- **Task brief**
Repeat everything from the line containing "Where should I" down to the end of the records, word for word. Leave the pictures out of your answer.

[Text and item location entries]
_____
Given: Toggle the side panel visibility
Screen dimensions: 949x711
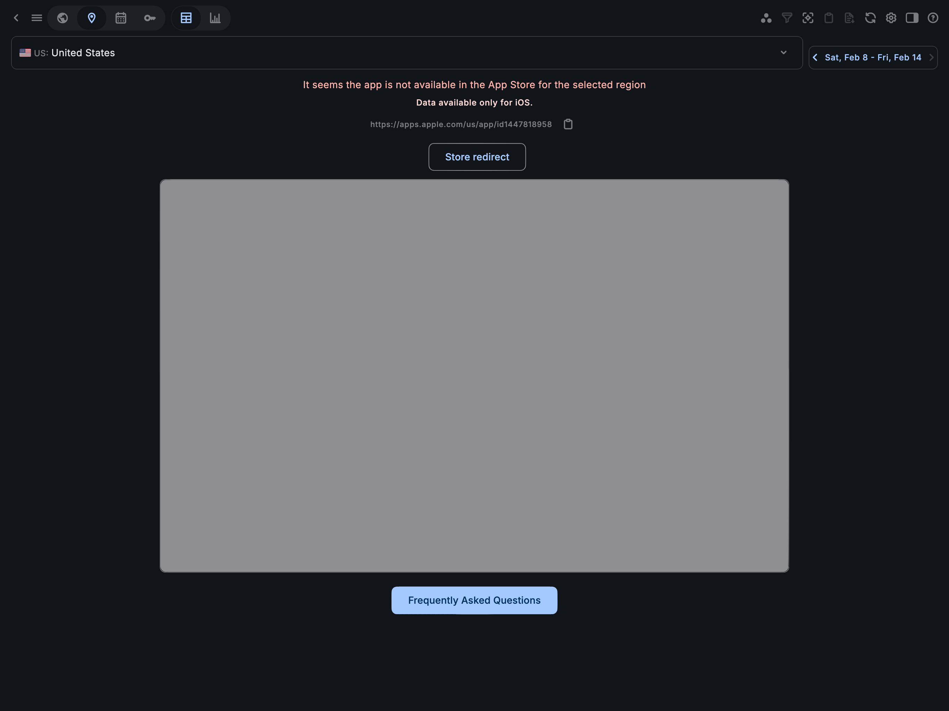Looking at the screenshot, I should coord(912,18).
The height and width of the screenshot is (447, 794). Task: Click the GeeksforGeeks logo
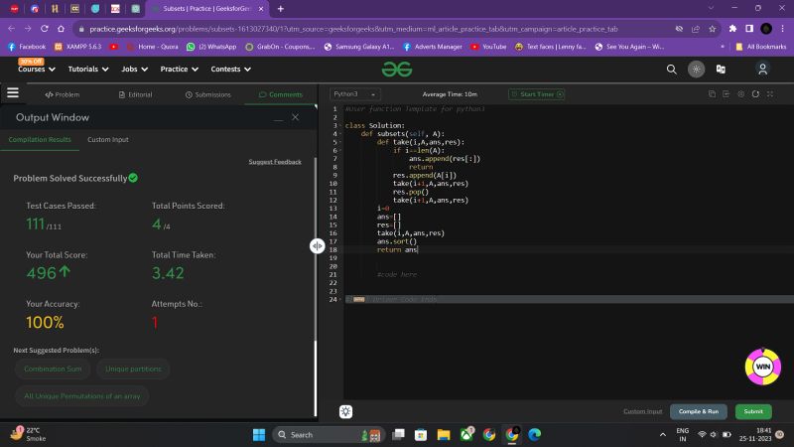click(396, 70)
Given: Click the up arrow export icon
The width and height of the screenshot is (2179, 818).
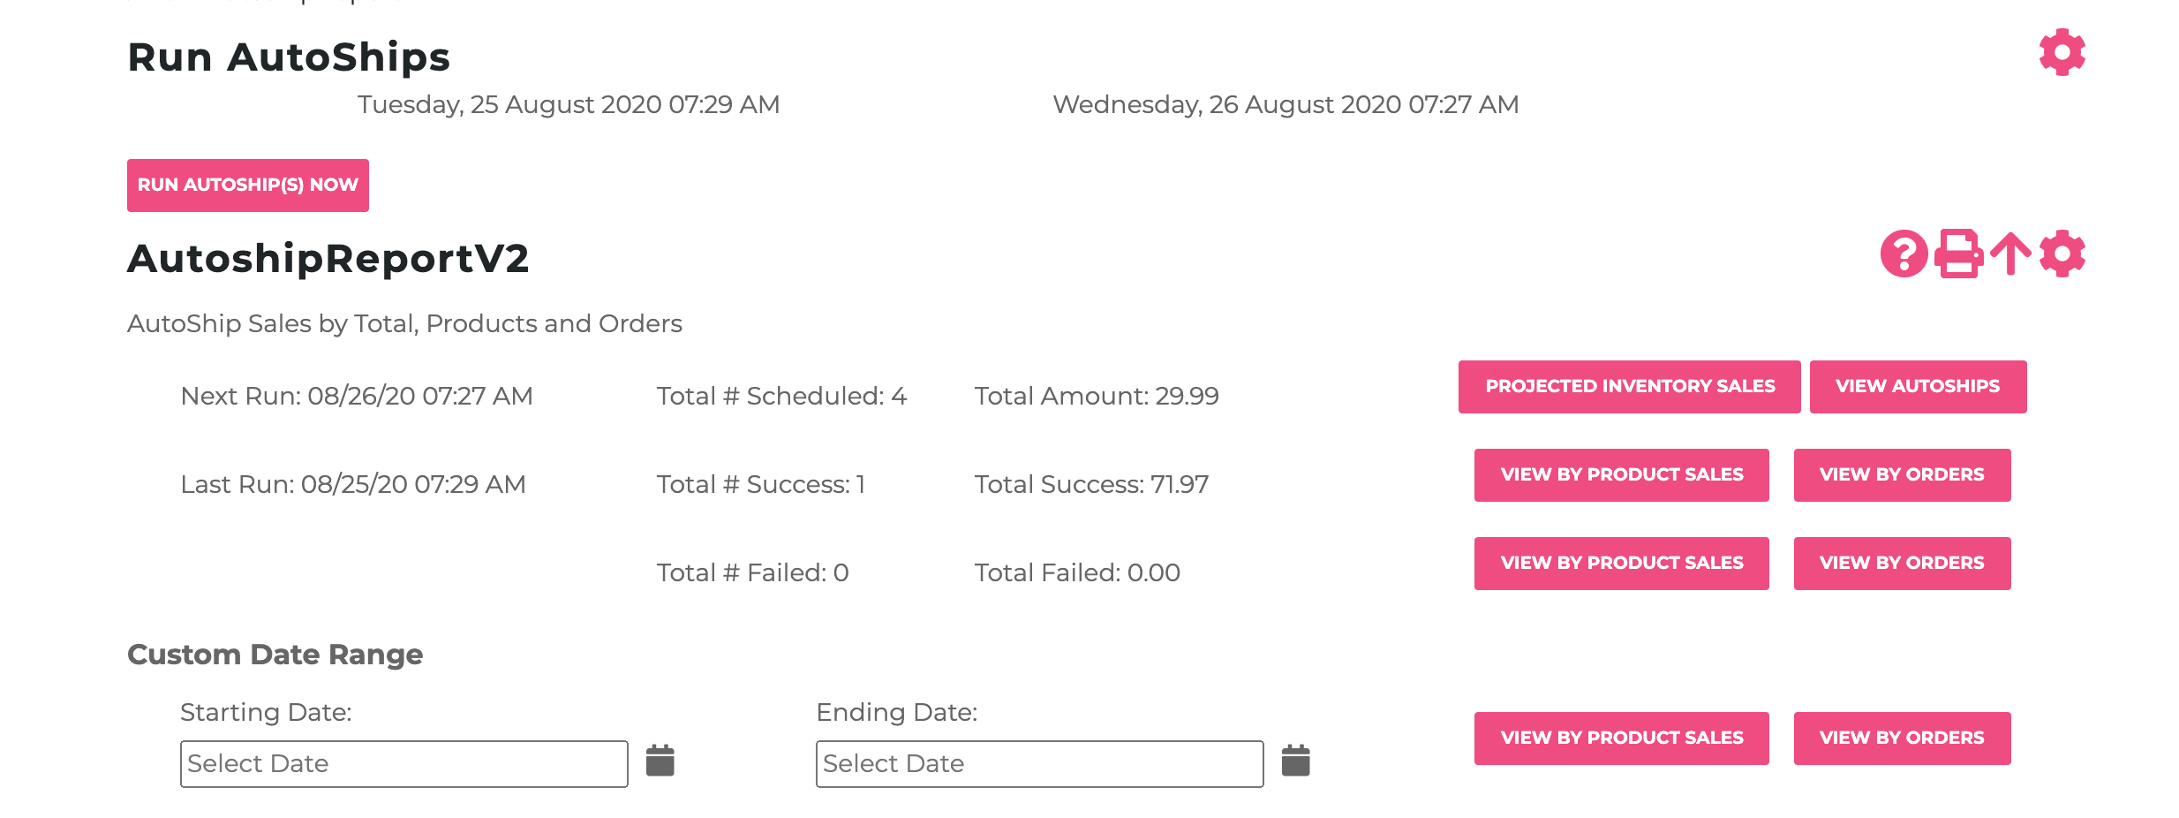Looking at the screenshot, I should (2011, 254).
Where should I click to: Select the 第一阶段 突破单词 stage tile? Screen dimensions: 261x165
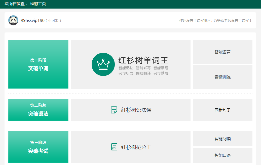(x=38, y=64)
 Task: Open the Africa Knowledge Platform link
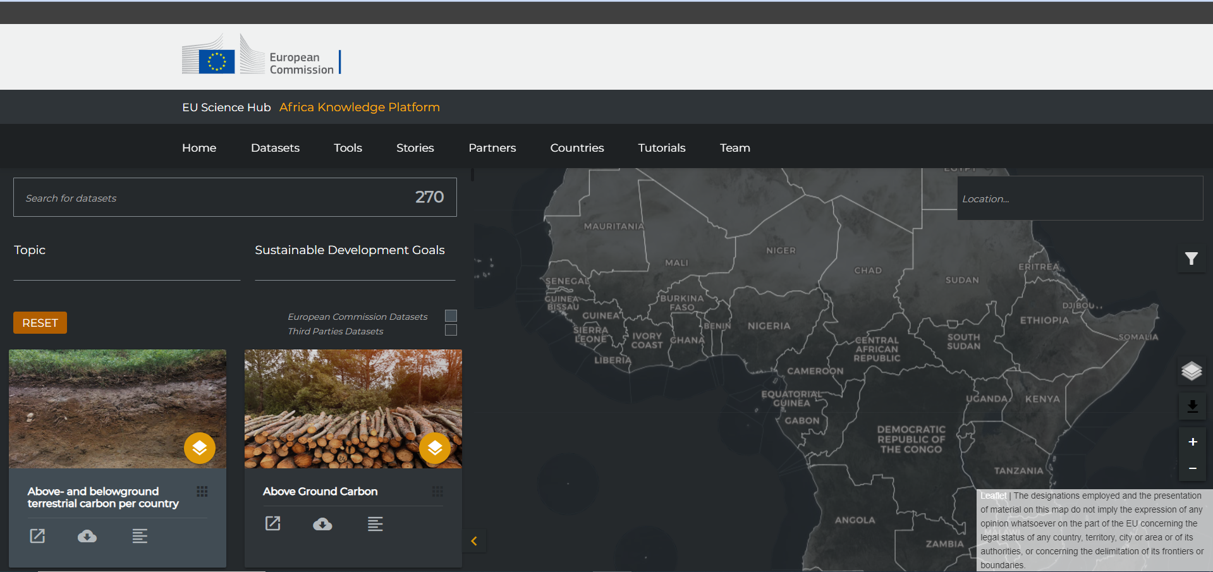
_____
- **Worked solution**
Where should I click to: Select the 第一阶段 突破单词 stage tile? Screen dimensions: 261x165
(x=38, y=64)
 Task: Open the Africa Knowledge Platform link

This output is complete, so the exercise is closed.